Странное дело, я находился в двух шагах от Приморского проспекта, а чувствовал себя потерпевшим кораблекрушение и выброшенным на безлюдный берег. Отыскав на камбузе котелок, я спустился по стволу на лед и пошел к проруби за водой и чужой добычей. Колючая сетка спускалась глубоко в прорубь, черт его знает зачем, может, чтобы края не заросли, не знаю, я никогда рыбалку не любил. Я попробовал выдернуть проволоку, но она намертво примерзла к неровным толстым краям, я встал на колени, наклонился над дыркой и тут же вскочил. Из проруби на меня смотрело человеческое лицо, рот расплылся в улыбке, в глазах стояла темная речная вода.

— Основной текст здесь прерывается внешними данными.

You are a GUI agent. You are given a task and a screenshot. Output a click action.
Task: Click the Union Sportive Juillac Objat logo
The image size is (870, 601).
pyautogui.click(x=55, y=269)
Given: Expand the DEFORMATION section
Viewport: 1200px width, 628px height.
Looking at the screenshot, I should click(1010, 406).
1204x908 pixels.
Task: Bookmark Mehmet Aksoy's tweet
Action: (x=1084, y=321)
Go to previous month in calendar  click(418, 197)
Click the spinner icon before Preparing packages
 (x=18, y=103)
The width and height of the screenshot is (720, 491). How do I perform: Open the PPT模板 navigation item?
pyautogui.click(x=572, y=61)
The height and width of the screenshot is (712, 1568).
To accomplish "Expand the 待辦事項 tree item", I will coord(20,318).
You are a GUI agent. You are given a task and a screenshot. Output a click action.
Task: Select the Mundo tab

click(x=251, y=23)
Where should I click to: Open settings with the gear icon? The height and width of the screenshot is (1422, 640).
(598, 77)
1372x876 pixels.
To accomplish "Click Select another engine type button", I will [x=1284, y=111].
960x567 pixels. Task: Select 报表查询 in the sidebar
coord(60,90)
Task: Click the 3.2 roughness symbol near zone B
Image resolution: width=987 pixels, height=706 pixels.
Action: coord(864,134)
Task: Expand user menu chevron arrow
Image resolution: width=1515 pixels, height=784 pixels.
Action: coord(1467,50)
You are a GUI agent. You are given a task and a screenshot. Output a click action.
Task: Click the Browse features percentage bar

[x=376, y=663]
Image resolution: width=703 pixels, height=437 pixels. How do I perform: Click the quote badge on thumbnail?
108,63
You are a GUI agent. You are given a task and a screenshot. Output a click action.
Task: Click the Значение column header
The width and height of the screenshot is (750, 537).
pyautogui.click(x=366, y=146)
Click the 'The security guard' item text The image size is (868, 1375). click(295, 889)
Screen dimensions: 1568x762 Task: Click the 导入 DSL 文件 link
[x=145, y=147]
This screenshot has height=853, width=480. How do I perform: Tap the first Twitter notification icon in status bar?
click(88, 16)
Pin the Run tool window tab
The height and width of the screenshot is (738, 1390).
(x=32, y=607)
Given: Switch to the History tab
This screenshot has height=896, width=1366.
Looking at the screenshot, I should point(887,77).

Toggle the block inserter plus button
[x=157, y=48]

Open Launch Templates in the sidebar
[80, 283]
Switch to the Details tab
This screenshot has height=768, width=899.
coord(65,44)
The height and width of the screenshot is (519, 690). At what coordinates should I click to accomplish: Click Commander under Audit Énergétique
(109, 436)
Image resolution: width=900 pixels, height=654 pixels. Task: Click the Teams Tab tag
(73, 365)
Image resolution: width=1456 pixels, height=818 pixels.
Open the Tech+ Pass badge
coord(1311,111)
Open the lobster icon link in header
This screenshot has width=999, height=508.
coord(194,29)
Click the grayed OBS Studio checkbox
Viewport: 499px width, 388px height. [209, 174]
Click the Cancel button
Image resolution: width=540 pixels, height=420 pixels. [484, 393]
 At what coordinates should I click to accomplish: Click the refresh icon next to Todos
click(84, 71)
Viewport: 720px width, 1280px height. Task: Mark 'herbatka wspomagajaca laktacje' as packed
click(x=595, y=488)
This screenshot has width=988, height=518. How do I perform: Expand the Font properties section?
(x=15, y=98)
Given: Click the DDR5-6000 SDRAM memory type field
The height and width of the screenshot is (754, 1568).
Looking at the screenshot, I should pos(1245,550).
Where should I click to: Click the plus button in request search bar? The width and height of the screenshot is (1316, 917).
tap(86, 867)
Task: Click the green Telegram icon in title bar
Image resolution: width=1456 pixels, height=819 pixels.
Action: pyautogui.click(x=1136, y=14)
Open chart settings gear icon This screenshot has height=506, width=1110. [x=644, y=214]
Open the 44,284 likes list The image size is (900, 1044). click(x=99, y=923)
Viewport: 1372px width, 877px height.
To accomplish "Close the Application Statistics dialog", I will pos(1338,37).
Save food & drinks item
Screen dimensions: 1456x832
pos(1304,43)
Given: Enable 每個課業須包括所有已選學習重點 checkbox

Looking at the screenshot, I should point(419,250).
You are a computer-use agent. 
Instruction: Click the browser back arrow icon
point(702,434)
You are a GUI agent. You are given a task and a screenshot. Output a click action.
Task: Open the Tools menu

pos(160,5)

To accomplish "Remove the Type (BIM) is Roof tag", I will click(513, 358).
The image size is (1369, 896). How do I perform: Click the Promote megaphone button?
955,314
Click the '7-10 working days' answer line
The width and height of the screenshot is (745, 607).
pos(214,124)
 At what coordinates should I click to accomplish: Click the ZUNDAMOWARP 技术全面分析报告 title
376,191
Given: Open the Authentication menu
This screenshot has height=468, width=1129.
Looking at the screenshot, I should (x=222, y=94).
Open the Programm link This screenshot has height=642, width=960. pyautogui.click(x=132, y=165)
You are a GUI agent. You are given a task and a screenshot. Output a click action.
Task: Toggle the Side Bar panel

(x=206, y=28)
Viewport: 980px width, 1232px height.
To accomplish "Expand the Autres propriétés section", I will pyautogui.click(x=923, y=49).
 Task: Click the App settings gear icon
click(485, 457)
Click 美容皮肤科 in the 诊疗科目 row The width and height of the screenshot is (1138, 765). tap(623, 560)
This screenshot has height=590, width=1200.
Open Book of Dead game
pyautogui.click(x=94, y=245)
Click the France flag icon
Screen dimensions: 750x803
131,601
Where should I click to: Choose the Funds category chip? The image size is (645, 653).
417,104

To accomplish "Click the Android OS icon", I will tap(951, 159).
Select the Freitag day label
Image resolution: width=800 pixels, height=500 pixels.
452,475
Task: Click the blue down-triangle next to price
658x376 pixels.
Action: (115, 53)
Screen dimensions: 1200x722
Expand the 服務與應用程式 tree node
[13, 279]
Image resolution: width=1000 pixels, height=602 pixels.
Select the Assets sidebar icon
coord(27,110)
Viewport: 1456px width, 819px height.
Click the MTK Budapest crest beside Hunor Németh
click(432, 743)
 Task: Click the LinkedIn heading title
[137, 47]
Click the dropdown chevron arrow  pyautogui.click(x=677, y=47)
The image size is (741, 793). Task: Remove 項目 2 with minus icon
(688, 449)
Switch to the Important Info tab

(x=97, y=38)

Я выдернул один из кольев, присел на край проруби и, орудуя им, как багром, отцепил шарф от проволоки и принялся заталкивать мертвеца обратно под лед. Если он приплыл со стороны Пьяной гавани, то течение понесет утопленника дальше, в сторону Крестовского острова, а там уж пускай его менты вылавливают возле Черной речки. Шарф размотался и остался висеть на проволочной сетке, а труп потолкался о ледяные края и покорно поплыл дальше, показав напоследок светлые, похожие на мокрую пряжу, волосы. Куртка на нем была спортивная, дорогая, значит, те, кто бросил его в воду, грабителями не были, местные разборки, скорее всего, лахтинские против ольгинских. Вот так и я буду плавать, если попадусь своим бывшим компаньонам, только шарфа у меня нет, цепляться нечем, поплыву без остановок.
Набирать в проруби воду мне расхотелось, так что по дороге я набил котелок грязным снегом и поставил его на буржуйку, которая раскочегарилась на удивление быстро. Деревяшку я прихватил с собой и заменил ею железный прут, не дававший люку захлопнуться, а прут засунул под откидную койку, здешнее жилье уже не казалось мне таким спокойным, как вчера вечером. Завтрак из провонявшего за ночь сыра и черствого хлеба меня не слишком обрадовал, так что я решил попробовать проводницыну шмаль, оказавшуюся такой крепкой, что проснулся я только в сумерках, да и то не сам, а оттого, что кто-то тормошил меня за плечо.
Подхватившись спросонья, я оттолкнул незваного гостя, спустил ноги с койки, нашарил на полу железяку и только потом разлепил глаза и вгляделся в человека, стоявшего у входа в кубрик и казавшегося огромным и мешковатым в тусклом свете, сочившемся из открытого настежь люка.